Copyright © 2015 Elsevier Ltd. All rights reserved.

Figures

Figure 1. Patient flow
Figure 1. Patient flow
4F-PCC=four-factor prothrombin complex concentrate. mITT=modified intention-to-treat. ITT-E=intention-to-treat efficacy. ITT-S=intention-to-treat safety. *Study included viral follow-up to day 90. †One death occurred after study day 45 (day 48; worsening of cardiopulmonary disease). ‡Eight deaths in total in plasma group; one plasma death occurred in a completed patient and one plasma death occurred in a patient with a protocol violation. §Patient not able to be reached for follow-up.
Figure 2. Study overview (ITT-E population)
Figure 2. Study overview (ITT-E population)

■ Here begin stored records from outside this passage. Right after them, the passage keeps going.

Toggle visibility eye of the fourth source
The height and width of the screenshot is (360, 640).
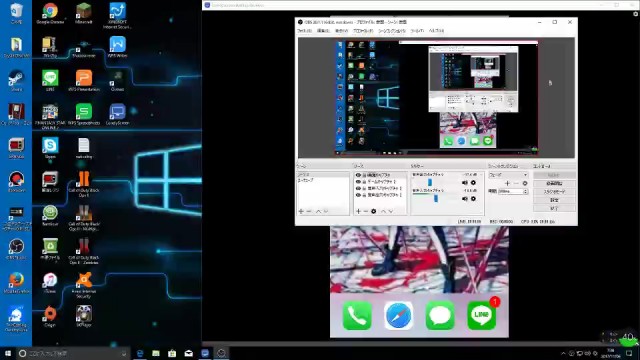[358, 196]
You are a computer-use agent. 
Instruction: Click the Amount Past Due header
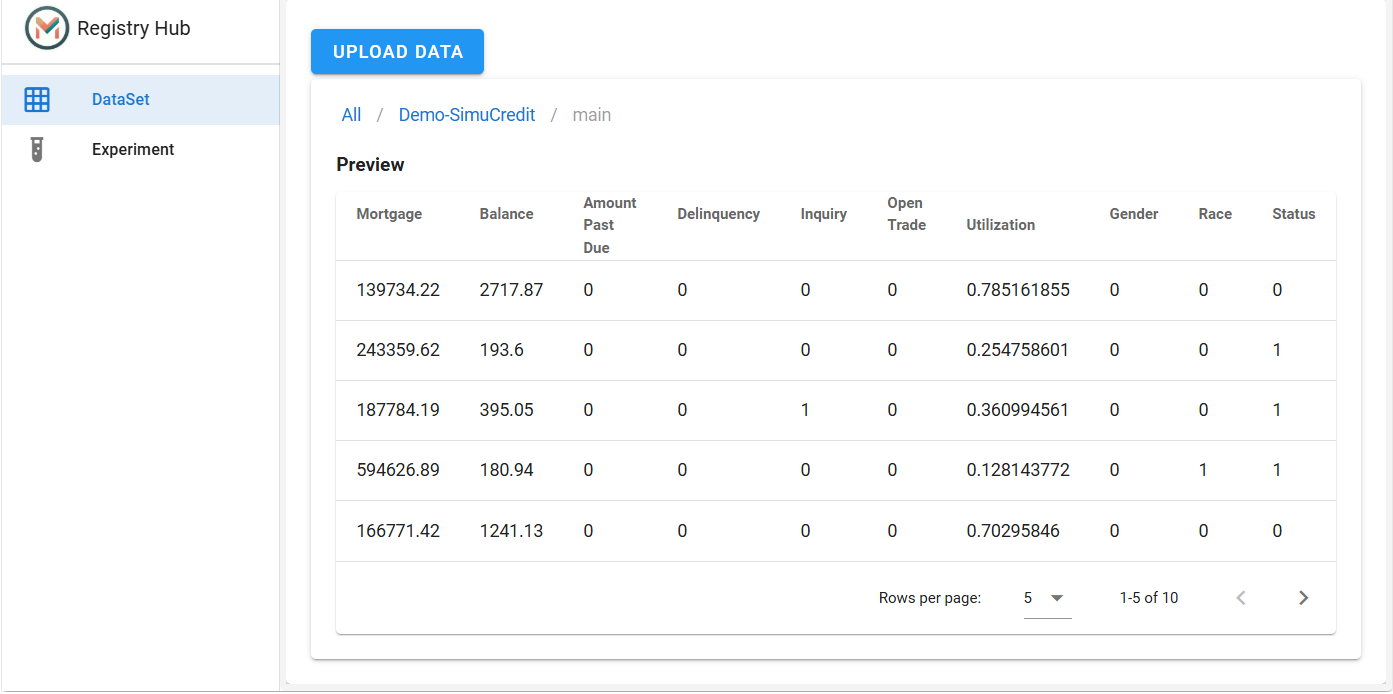[x=610, y=225]
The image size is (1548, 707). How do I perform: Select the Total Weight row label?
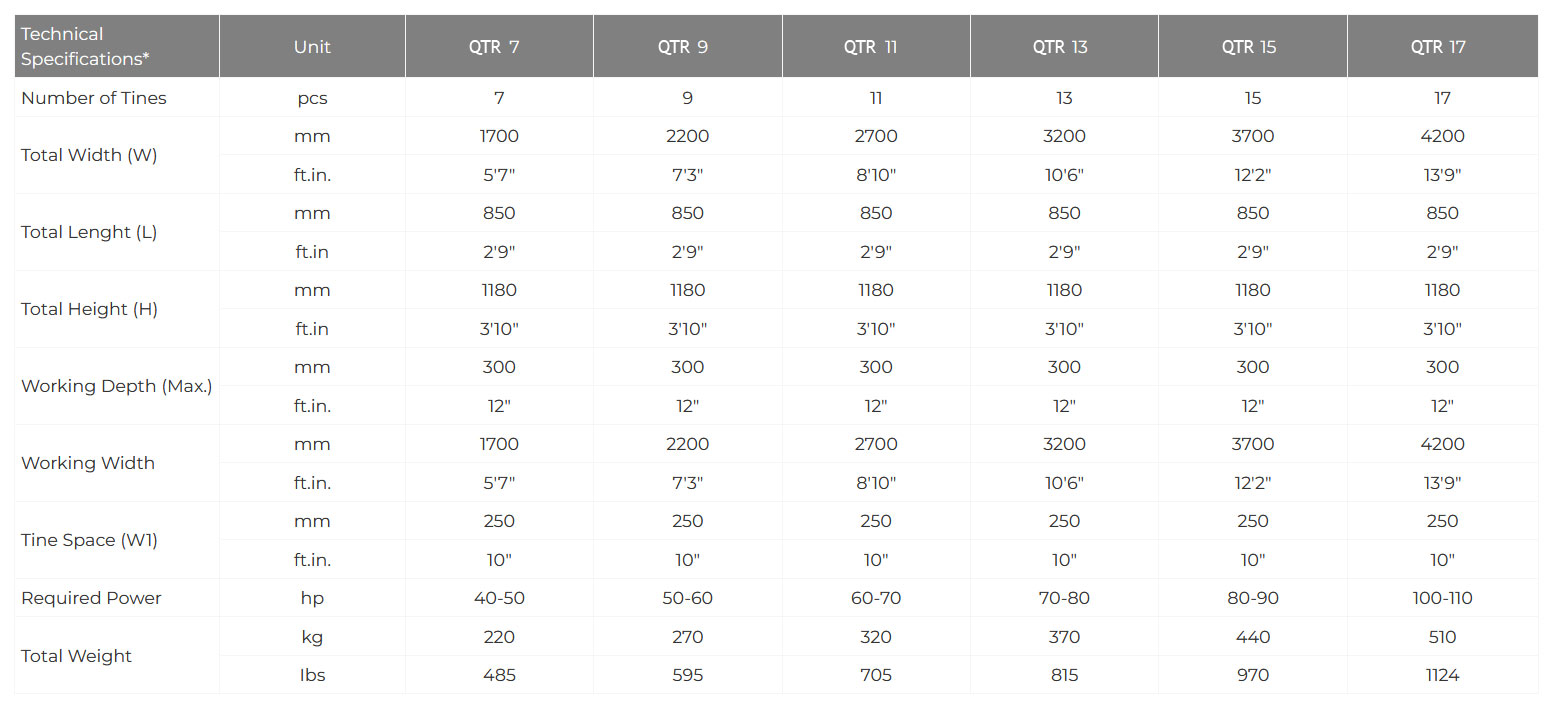pyautogui.click(x=76, y=656)
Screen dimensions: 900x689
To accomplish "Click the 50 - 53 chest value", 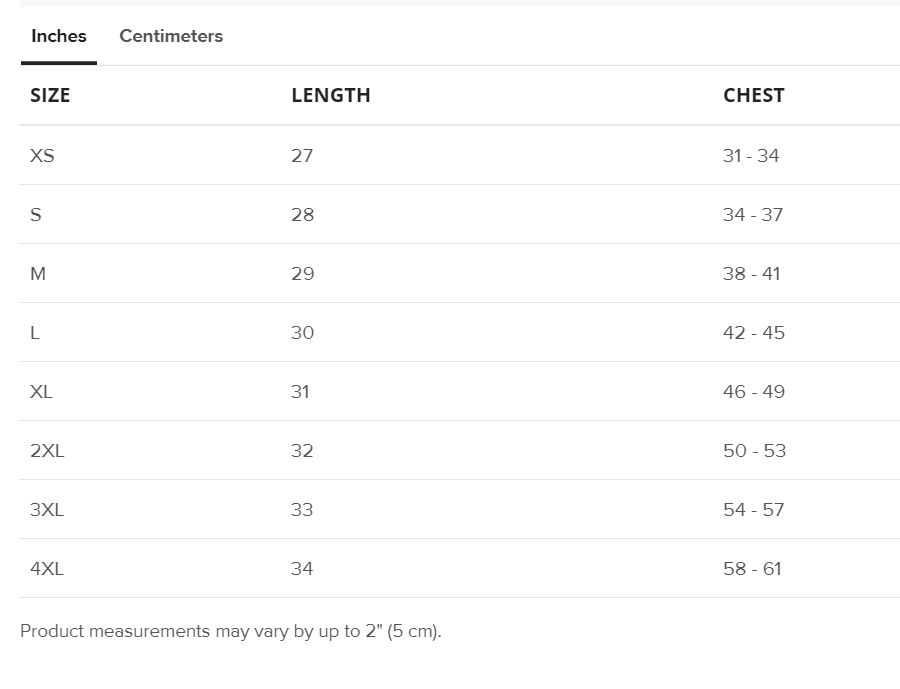I will tap(754, 451).
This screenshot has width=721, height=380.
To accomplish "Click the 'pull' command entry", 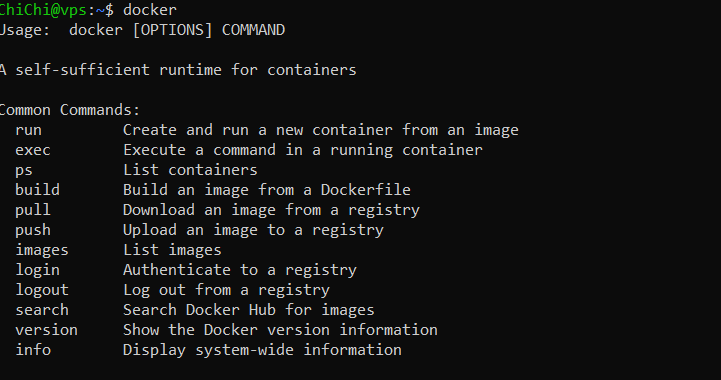I will 33,210.
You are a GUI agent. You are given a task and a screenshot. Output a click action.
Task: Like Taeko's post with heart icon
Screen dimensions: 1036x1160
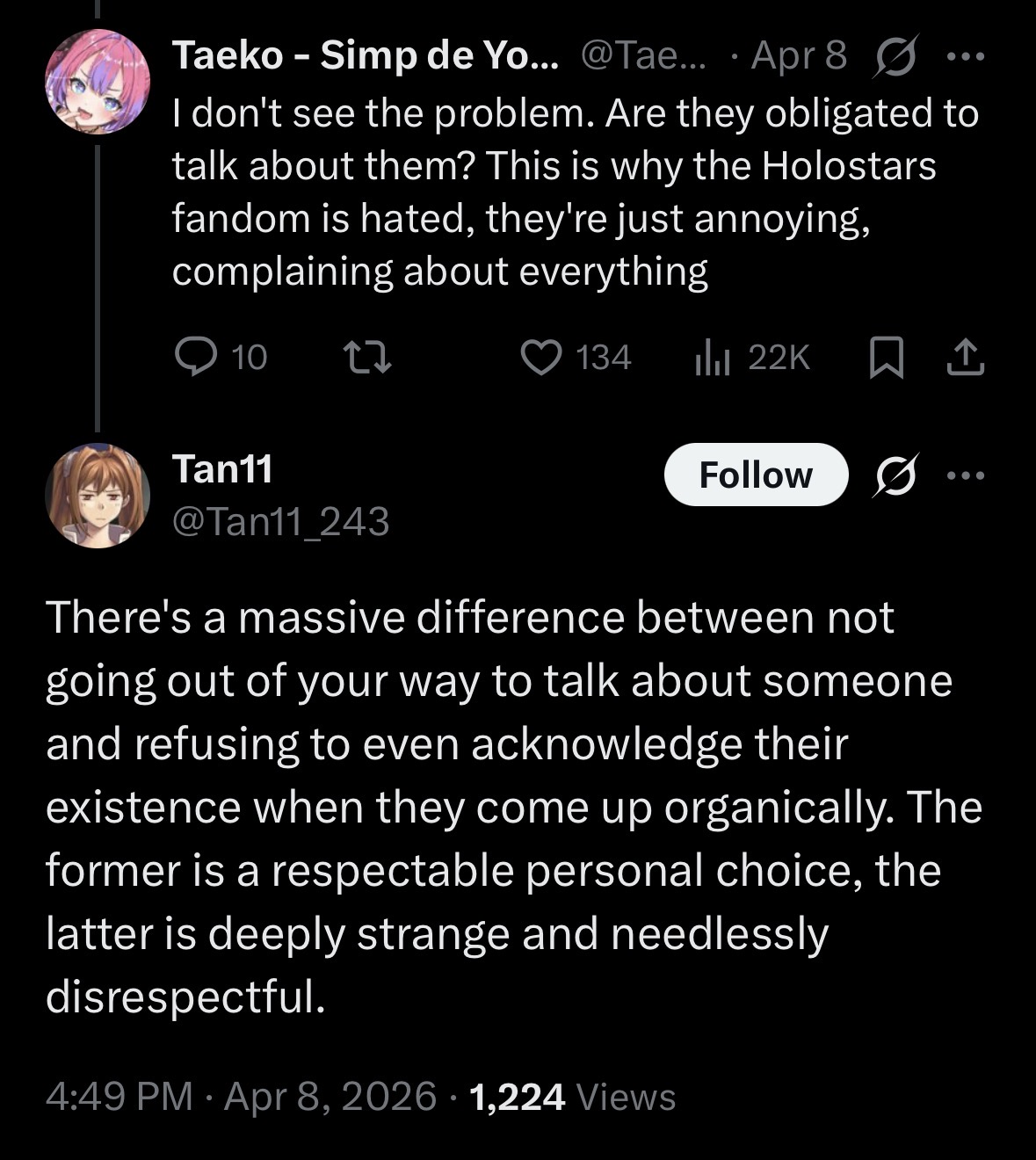pyautogui.click(x=540, y=357)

Data are mean (SD) or median (IQR). ITT-E=intention-to-treat efficacy. 4F-PCC=four-factor prothrombin complex concentrate. INR=international normalised ratio.
Figure 3. Primary and co-primary endpoints
Figure 3. Primary and co-primary endpoints
Figure shows effective haemostasis (haemostatic efficacy rating of excellent or good) and rapid INR reduction (INR ≤1·3 at 0·5 h after end of infusion) by non-inferiority analysis in the ITT-E population. Treatment difference refers to between-group difference of 4F-PCC minus plasma. Tinted area shows zone of non-inferiority, bounded by non-inferiority margin (dotted line) set at −10%. Superiority margin was set at 0% (solid line), meaning that 4F-PCC is superior to plasma if the lower limit of the 95% CI is to the right of the solid line. 4F-PCC=four-factor prothrombin complex concentrate. INR=international normalised ratio. ITT-E=intention-to-treat efficacy.
Figure 4. Secondary endpoints
Figure 4. Secondary endpoints
Figure shows INR correction and factor-level repletion in the ITT-E population. Data are proportion of patients or mean percentage of normal levels (SD). 4F-PCC=four-factor prothrombin complex concentrate. INR=international normalised ratio. ITT-E=intention-to-treat efficacy.